I mean we all knew that already, right, but I've just been watching some videos of his on the net and got reminded of it. Something strange going on with the politics of it, especially 'Anti Anti' (http://www.youtube.com/watch?v=3vkE5Xs5omA), it's almost weary, like we've been saying this shit for decades now and they're not listening and the message is getting a little hollow. Not to accuse him of being politically lightweight though, he seems to be using the politics of punk as a tool to make a deeper point.

At least I hope he is, it does seem a bit fluffy sometimes, and you do wonder - does this guy really give a shit, or is this just one more piece of decorative apathy? But if nothing else, Bonaparte captures the zeitgeist unnervingly well - when the world is crumbling, what else can you do but dance.

I was going to interview this cat when he was here a few months ago for Salient, or something along those lines. We were going to get on like a house on fire and get drunk together, and he'd invite me to come visit him in Berlin and introduce me to all his cool friends. But I never got round to it.

I really should be more proactive in abusing the power of the press to hang out with musicians I like.

Monday, March 23, 2009

I, hospo drone

Working full time. It feels like being sucked down a drainpipe, and as I look up I can see my part-time-working and unemployed friends still socialising, jamming, laughing and chatting away just like I used to, but they're getting more distant by the second as I spiral down in to drone land.

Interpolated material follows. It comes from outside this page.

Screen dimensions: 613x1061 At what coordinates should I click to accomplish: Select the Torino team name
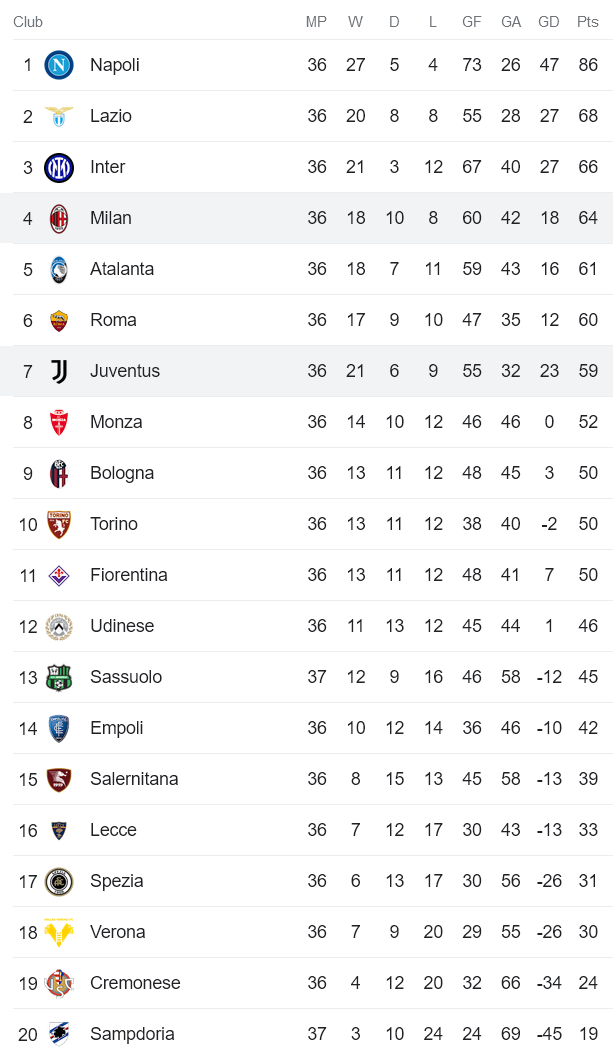click(114, 524)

On the chance occasion that I manage to get out of my suburb and see my friends, I always seem to wind up talking about work. Sure, work is interesting, but not nearly as interesting as I find a million other things in this world - yet I can never seem to remember what those things are. I keep on forgetting that I even do stuff other than work, like play music or paint or write or talk to people. The person that was performing in a musical just over a month a go seems like a distant creature.
I am becoming boring.

There is one good thing: a night out is about ten times more fun when you only have one a fortnight.

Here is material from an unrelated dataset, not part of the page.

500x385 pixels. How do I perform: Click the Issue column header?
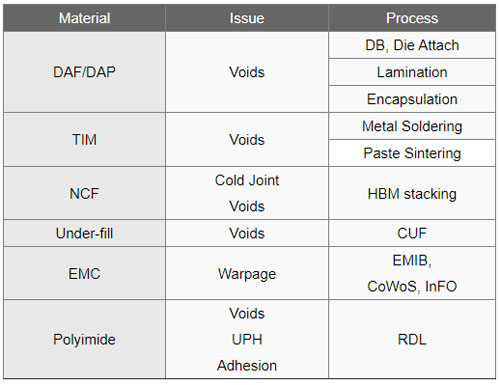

The city is changing. Black Note, Espressoholic, Webb Street, Valve, The Cuba Street Carnival; these things are all gone, or not what they used to be. I feel somewhat indignant that no one thought to consult with me about taking away my haunts of the last couple of years. It's like someone is stealing my home. I feel cheated and I feel old. I even find myself grumbling about the latest facebook layout change.

Though, of course, things are changing constantly, every day, and it doesn't pay to attach yourself to anything; I know this. But without attachment how can you love? How can you even feel anything if you're not in some way dedicated to your life, or someone else, or some thing?

But about the city: I think this means it's time to leave. These things are really not so important as I make them out to be, it's just that they've swelled to occupy most of my current limited universe. My geographic world seems to define the limits of my mental world. I need more space.

Are you ever ashamed when you look back over a page of writing and all you can see are the short black dashes of the capital 'I's? I must make this interesting, talk about things other than myself - politics, the economy, human rights abuses, you. But really, self-reflection seems to lead to the most bloggable material; the prettiest sentences and most articulate musings. Maybe when I've analysed and exposed my soul sufficiently - if that should ever happen - I'll get round to writing something relevant to the rest of the world.